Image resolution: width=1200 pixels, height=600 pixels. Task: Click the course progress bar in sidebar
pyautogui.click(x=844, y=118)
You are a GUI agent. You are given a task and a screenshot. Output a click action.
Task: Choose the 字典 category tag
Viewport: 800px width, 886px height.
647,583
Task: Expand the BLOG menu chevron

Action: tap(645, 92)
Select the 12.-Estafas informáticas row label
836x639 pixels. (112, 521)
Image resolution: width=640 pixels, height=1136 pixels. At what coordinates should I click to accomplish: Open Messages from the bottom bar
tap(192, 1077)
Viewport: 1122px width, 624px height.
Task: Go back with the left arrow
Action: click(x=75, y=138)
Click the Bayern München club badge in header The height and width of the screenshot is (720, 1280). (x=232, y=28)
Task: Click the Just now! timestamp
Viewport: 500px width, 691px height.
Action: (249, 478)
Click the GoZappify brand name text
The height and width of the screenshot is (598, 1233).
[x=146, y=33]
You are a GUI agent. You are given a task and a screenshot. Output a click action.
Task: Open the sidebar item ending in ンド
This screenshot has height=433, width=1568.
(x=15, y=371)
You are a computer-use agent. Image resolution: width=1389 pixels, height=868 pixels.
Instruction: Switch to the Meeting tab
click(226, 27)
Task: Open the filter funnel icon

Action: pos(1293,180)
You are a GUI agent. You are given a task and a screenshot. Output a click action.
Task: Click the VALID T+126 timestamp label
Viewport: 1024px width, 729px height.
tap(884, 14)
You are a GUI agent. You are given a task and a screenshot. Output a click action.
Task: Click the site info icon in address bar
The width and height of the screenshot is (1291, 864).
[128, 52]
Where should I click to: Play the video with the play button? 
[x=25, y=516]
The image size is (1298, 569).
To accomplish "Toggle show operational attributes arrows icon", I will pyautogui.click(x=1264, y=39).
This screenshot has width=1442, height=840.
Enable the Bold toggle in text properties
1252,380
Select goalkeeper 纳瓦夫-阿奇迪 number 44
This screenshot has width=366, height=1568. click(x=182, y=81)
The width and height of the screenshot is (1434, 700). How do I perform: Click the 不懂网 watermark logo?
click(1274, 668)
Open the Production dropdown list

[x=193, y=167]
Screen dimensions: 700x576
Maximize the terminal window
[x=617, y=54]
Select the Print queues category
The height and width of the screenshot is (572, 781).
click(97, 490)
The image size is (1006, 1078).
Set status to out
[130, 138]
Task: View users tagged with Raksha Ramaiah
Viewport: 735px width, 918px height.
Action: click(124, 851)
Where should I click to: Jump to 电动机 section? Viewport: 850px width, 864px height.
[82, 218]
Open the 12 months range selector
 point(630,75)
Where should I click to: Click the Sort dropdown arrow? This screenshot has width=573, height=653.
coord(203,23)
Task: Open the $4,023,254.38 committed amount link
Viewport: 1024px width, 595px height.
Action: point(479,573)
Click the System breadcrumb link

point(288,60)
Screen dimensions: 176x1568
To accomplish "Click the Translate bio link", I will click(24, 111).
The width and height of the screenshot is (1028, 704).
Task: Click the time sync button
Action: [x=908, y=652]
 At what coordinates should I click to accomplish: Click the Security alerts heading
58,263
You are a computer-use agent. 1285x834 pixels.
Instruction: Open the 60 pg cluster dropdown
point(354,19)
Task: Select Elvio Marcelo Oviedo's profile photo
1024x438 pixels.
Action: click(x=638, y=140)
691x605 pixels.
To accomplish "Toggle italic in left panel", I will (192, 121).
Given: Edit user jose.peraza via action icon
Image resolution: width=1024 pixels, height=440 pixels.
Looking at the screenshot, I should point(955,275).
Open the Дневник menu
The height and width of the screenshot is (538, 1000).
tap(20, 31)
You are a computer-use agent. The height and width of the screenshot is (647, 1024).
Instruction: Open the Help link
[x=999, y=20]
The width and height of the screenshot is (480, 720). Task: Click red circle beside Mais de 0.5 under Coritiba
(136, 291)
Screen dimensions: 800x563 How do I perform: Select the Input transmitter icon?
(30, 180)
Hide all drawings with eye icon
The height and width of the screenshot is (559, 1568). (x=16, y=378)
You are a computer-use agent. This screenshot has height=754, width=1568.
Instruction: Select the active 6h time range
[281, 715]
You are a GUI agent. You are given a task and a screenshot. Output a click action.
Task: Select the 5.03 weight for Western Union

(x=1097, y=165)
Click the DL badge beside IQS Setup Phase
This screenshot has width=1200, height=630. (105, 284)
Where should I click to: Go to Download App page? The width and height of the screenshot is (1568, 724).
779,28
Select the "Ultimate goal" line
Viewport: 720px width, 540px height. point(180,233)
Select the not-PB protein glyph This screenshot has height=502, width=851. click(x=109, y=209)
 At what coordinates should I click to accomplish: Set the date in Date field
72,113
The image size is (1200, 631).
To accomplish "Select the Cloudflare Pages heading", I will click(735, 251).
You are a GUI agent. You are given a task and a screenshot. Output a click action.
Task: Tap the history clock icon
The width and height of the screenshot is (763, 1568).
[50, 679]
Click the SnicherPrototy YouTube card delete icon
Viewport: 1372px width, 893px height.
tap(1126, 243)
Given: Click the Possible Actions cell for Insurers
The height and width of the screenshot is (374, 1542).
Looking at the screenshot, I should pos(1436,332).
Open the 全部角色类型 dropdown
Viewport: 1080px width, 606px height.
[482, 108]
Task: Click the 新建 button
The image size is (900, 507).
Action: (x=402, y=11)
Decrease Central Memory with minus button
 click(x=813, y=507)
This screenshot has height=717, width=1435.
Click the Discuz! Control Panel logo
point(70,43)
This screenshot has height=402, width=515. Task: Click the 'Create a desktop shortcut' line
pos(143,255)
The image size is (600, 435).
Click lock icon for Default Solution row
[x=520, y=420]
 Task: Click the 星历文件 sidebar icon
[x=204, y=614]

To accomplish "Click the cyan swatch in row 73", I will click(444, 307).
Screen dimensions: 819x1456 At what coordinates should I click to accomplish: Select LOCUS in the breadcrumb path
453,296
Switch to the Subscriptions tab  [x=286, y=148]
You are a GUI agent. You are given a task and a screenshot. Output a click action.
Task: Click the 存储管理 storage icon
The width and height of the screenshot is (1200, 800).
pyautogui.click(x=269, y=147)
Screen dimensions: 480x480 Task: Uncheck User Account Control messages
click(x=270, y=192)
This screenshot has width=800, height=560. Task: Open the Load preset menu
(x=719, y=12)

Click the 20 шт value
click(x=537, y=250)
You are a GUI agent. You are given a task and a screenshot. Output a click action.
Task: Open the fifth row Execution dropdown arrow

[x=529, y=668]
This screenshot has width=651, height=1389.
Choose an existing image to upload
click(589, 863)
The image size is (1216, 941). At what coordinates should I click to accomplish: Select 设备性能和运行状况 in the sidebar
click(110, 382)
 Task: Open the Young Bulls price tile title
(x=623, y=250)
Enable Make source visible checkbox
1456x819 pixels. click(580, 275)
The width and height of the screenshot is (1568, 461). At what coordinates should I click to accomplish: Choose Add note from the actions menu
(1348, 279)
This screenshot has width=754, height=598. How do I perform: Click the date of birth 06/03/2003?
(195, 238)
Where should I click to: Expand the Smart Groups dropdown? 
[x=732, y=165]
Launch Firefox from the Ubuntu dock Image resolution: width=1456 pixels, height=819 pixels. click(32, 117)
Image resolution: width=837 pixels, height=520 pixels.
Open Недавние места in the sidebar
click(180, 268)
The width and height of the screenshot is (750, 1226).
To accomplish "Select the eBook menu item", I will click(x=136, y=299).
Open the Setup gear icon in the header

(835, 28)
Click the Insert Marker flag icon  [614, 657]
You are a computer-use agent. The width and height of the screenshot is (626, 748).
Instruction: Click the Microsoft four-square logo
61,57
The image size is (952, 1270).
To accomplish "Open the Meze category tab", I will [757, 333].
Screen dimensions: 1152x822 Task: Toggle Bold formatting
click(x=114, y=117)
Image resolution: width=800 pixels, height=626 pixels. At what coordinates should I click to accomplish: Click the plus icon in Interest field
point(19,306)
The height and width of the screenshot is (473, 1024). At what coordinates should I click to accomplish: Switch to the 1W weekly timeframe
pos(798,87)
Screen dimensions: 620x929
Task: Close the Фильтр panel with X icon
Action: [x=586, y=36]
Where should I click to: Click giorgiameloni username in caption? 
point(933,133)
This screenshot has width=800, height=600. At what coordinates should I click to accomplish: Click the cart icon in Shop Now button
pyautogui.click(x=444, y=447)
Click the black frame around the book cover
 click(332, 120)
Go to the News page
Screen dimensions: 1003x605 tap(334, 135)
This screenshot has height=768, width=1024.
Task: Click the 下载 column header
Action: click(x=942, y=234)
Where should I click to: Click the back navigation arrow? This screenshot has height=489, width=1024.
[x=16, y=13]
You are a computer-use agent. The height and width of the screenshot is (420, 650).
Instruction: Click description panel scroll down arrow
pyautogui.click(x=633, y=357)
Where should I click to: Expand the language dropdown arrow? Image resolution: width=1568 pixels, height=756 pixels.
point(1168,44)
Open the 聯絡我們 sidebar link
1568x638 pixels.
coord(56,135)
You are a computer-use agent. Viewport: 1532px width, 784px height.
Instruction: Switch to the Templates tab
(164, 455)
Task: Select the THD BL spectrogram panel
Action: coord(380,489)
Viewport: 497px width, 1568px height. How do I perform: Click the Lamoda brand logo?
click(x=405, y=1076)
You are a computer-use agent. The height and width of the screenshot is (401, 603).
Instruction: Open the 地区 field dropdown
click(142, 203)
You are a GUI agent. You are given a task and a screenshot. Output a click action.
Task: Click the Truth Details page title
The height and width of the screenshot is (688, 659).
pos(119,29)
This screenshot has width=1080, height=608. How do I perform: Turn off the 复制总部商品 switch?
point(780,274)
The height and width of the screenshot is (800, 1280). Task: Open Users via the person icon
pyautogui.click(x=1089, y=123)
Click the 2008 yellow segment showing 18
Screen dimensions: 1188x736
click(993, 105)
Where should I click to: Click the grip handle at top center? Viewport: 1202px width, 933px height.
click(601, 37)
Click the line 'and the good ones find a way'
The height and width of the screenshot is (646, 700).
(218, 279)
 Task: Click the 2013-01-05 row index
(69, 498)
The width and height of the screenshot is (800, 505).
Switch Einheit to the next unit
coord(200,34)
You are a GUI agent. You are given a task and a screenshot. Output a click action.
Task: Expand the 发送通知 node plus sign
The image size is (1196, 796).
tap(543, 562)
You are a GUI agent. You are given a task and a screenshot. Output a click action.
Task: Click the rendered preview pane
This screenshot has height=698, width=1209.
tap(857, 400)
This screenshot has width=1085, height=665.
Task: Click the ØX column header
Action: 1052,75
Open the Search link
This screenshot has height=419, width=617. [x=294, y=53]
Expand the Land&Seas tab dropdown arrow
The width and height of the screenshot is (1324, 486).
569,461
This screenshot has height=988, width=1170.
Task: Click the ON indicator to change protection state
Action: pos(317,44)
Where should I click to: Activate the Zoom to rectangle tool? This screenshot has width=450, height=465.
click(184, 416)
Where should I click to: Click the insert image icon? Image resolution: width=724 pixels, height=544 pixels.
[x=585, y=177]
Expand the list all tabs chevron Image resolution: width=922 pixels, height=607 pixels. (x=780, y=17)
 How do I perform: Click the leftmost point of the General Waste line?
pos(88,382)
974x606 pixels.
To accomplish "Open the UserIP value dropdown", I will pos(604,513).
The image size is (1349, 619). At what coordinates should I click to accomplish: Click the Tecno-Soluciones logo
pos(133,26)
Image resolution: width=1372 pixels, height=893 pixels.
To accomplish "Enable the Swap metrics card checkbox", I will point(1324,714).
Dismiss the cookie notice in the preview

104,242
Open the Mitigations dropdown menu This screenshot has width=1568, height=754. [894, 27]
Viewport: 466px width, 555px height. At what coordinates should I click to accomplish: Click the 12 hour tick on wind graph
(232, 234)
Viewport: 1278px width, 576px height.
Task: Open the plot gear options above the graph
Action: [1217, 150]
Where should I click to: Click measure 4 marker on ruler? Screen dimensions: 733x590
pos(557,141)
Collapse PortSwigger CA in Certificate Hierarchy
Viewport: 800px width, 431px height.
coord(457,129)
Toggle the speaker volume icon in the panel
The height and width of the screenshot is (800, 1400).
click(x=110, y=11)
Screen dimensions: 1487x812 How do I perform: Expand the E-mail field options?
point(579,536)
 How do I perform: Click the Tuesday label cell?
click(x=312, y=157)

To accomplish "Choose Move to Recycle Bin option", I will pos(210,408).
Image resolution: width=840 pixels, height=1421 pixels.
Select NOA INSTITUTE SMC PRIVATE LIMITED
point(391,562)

++++++++

- _EXERCISE BRIEF_
Within the data above, the span starting at the line containing "Task: Open the $4,023,254.38" and ending at the line containing "Screen dimensions: 176x1568" is to be retyped exactly, with no other lines.

- _RESPONSE TO THE EXERCISE_
Task: Open the $4,023,254.38 committed amount link
Viewport: 1024px width, 595px height.
Action: point(479,573)
Click the System breadcrumb link

point(288,60)
Screen dimensions: 176x1568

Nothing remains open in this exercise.